Anselmi’s goal in “You Wouldn’t Expect” is to dramatically portray personal stories of victims while exposing the “overall impact” of the eugenics program. At the beginning and end of the play, names of famous people who were mentally challenged or grew up in poverty are recited.

“If they had lived in North Carolina, they might not be here today. Every individual can relate to at least one of these names,” Duckett said.

Duckett’s vastly different characters in the play are Mr. Kinley, a social worker who is an enforcer of the sterilizations, and Richard Banor, a “chauvinistic redneck” who signs the papers for his daughter, Mary Elizabeth, to be sterilized. In such a serious, dramatic play, Banor provides “comic relief,” although the humor is somewhat uncomfortable, Duckett said. The audience is likely to ask the question:

“Is this guy for real?”

Duckett said he had to “dig deep down” in his soul and find a dark place in order to play the character of Banor.

“This is something way out of what I normally do,” he said. Anselmi identified Duckett as being “ideal” for the role of Banor after seeing his acting in performances as a member of the Tar River Players. Some of Duckett’s past roles include disreputable Old Joe and Scrooge’s Nephew Fred in Charles Dickens’ “A Christmas Carol,” and Constable Warren in Thornton Wilder’s “Our Town.”

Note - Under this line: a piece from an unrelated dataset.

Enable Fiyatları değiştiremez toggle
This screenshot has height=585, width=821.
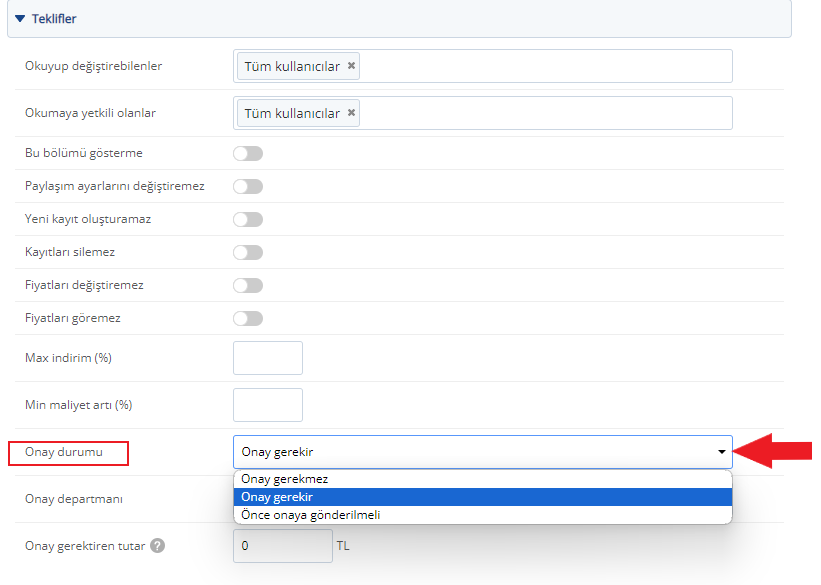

While “You Wouldn’t Expect” might not have the same level of entertainment as other plays in which Duckett has played a role, it is certainly informative.

“I hope that people come away with new knowledge,” Peck said.

The Eugenics Program was established by scientists and with the theory that preventing mentally challenged individuals from procreating would improve the overall genetics of the human race, thus the formation of the “Human Betterment League” which propagated the program.

As character Mary Tom Walker, director of the N.C. Eugenics Program, says in the play, “We’re preventing the worst of the bad seeds from getting to the next generation.” (Christine Rogers of Raleigh plays the role of Walker). The N.C. Senate formally overturned the Eugenics Program in 2003.

As part of the Eugenics Program, 60,000 people were sterilized nationwide.

“It’s really striking. There are people still alive who were a part of this,” said Scottie Helm, the play’s assistant director.

“You Wouldn’t Expect” will come to Edgecombe Community College’s McIntrye Auditorium for a matinee performance at 2 p.m. Sunday. Tickets will be available at the door.